'''

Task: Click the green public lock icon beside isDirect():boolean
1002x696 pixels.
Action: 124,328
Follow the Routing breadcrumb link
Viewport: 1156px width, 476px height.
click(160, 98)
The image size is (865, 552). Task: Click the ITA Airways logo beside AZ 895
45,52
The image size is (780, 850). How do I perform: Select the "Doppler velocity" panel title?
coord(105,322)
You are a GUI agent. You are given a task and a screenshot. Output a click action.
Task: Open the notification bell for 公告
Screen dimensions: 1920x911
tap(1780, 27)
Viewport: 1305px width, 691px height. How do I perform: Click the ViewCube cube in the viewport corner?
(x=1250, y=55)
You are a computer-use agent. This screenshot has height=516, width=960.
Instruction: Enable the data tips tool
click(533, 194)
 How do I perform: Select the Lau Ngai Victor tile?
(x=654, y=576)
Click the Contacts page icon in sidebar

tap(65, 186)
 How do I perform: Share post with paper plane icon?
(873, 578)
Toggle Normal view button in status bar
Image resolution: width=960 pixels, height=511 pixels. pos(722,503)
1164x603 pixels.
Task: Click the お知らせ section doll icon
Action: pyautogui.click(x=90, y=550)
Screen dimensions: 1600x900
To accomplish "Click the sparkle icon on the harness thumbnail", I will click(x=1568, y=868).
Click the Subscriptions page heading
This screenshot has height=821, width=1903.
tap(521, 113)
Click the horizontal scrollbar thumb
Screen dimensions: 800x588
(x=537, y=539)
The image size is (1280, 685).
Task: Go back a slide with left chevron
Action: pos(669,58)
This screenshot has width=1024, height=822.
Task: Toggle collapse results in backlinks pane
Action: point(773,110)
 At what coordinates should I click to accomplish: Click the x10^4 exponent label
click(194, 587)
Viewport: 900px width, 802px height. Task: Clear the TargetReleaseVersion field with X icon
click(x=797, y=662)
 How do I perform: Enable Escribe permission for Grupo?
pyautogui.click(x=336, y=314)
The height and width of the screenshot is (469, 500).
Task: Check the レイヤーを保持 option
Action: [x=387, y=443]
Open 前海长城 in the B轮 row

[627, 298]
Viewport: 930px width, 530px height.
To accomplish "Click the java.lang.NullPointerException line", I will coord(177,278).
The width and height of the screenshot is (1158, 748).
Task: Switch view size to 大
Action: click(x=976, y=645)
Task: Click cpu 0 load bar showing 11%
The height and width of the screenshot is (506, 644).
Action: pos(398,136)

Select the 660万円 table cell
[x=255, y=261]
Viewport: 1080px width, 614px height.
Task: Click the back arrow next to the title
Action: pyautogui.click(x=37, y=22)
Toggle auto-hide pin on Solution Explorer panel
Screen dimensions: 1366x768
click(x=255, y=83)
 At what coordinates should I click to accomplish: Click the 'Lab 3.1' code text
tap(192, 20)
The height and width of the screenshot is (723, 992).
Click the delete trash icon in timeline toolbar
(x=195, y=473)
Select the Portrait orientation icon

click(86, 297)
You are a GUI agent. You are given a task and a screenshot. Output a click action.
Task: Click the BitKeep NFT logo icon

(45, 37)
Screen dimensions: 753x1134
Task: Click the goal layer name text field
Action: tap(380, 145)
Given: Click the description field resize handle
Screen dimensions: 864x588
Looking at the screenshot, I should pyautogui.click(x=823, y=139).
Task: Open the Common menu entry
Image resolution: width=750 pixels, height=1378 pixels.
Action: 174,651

'''

What you need to do:
Copy the records. Each line should match exactly.

Solution to this problem:
Task: Click the green public lock icon beside isDirect():boolean
1002x696 pixels.
Action: 124,328
Follow the Routing breadcrumb link
Viewport: 1156px width, 476px height.
click(160, 98)
The image size is (865, 552). Task: Click the ITA Airways logo beside AZ 895
45,52
The image size is (780, 850). How do I perform: Select the "Doppler velocity" panel title?
coord(105,322)
You are a GUI agent. You are given a task and a screenshot. Output a click action.
Task: Open the notification bell for 公告
Screen dimensions: 1920x911
tap(1780, 27)
Viewport: 1305px width, 691px height. How do I perform: Click the ViewCube cube in the viewport corner?
(x=1250, y=55)
You are a computer-use agent. This screenshot has height=516, width=960.
Instruction: Enable the data tips tool
click(533, 194)
 How do I perform: Select the Lau Ngai Victor tile?
(x=654, y=576)
Click the Contacts page icon in sidebar

tap(65, 186)
 How do I perform: Share post with paper plane icon?
(873, 578)
Toggle Normal view button in status bar
Image resolution: width=960 pixels, height=511 pixels. pos(722,503)
1164x603 pixels.
Task: Click the お知らせ section doll icon
Action: pyautogui.click(x=90, y=550)
Screen dimensions: 1600x900
To accomplish "Click the sparkle icon on the harness thumbnail", I will click(x=1568, y=868).
Click the Subscriptions page heading
This screenshot has height=821, width=1903.
tap(521, 113)
Click the horizontal scrollbar thumb
Screen dimensions: 800x588
(x=537, y=539)
The image size is (1280, 685).
Task: Go back a slide with left chevron
Action: pos(669,58)
This screenshot has width=1024, height=822.
Task: Toggle collapse results in backlinks pane
Action: point(773,110)
 At what coordinates should I click to accomplish: Click the x10^4 exponent label
click(194, 587)
Viewport: 900px width, 802px height. Task: Clear the TargetReleaseVersion field with X icon
click(x=797, y=662)
 How do I perform: Enable Escribe permission for Grupo?
pyautogui.click(x=336, y=314)
The height and width of the screenshot is (469, 500).
Task: Check the レイヤーを保持 option
Action: [x=387, y=443]
Open 前海长城 in the B轮 row

[627, 298]
Viewport: 930px width, 530px height.
To accomplish "Click the java.lang.NullPointerException line", I will coord(177,278).
The width and height of the screenshot is (1158, 748).
Task: Switch view size to 大
Action: click(x=976, y=645)
Task: Click cpu 0 load bar showing 11%
The height and width of the screenshot is (506, 644).
Action: pos(398,136)

Select the 660万円 table cell
[x=255, y=261]
Viewport: 1080px width, 614px height.
Task: Click the back arrow next to the title
Action: pyautogui.click(x=37, y=22)
Toggle auto-hide pin on Solution Explorer panel
Screen dimensions: 1366x768
click(x=255, y=83)
 At what coordinates should I click to accomplish: Click the 'Lab 3.1' code text
tap(192, 20)
The height and width of the screenshot is (723, 992).
Click the delete trash icon in timeline toolbar
(x=195, y=473)
Select the Portrait orientation icon

click(86, 297)
You are a GUI agent. You are given a task and a screenshot. Output a click action.
Task: Click the BitKeep NFT logo icon

(45, 37)
Screen dimensions: 753x1134
Task: Click the goal layer name text field
Action: tap(380, 145)
Given: Click the description field resize handle
Screen dimensions: 864x588
Looking at the screenshot, I should pyautogui.click(x=823, y=139).
Task: Open the Common menu entry
Image resolution: width=750 pixels, height=1378 pixels.
Action: 174,651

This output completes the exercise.